- [EXPLORE THE MATERIAL]
[a] In the DLC discussion, why is a large expansion such as aviaries or aquariums said to be unlikely soon? Answer in one to three sentences.
[b] List every region or setting that the DLC discussion says would add nothing new.
[c] Transcribe the stretch of the DLC discussion from "It's why the" through "gameplay at once.".

- [EXCERPTED PASSAGE]
************

Honestly we haven't seen any new gameplay since the aquatic pack. Each pack is the same gameplay as the base game. Here's a large scenery catalogue to choose from, here's some animals , go wild! Each dlc just makes the selection we have larger and more diverse gradually covering more and more areas of the world.

It's why the realistic expectation players realise only large expansions to gameplay such as dedicated aviaries and aquariums will introduce us something new to play with and change how we build certain parts of the zoo. South America, tundra, mountains, islands whatever, doesn't add anything new we don't have. It's very unlikely to happen given the trend of dlc releases as frontier likes to stick with what works and gives them reliable profit. Aviaries and aquariums as popular as they seem is still a gamble on whether they make or break the game due to the larger upfront development cost to add so many different animals, mechanics and gameplay at once.
I agree, we probably won’t get anything like aquariums or aviaries anytime soon. Especially because the formula works in regards to dlc.

************

- [INPUT DATA]
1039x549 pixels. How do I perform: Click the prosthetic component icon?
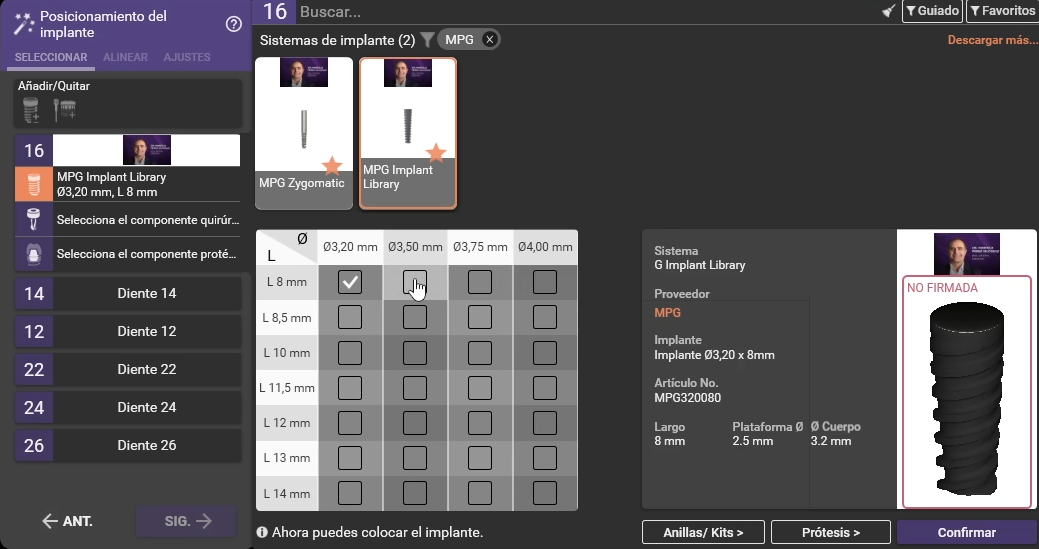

************

- [TASK RESPONSES]
[a] Frontier likes to stick with what works and gives it reliable profit, which the current DLC formula does. Aviaries and aquariums would also be a gamble, because adding so many different animals, mechanics and gameplay at once carries a larger upfront development cost.

[b] South America, tundra, mountains, islands

[c]
It's why the realistic expectation players realise only large expansions to gameplay such as dedicated aviaries and aquariums will introduce us something new to play with and change how we build certain parts of the zoo. South America, tundra, mountains, islands whatever, doesn't add anything new we don't have. It's very unlikely to happen given the trend of dlc releases as frontier likes to stick with what works and gives them reliable profit. Aviaries and aquariums as popular as they seem is still a gamble on whether they make or break the game due to the larger upfront development cost to add so many different animals, mechanics and gameplay at once.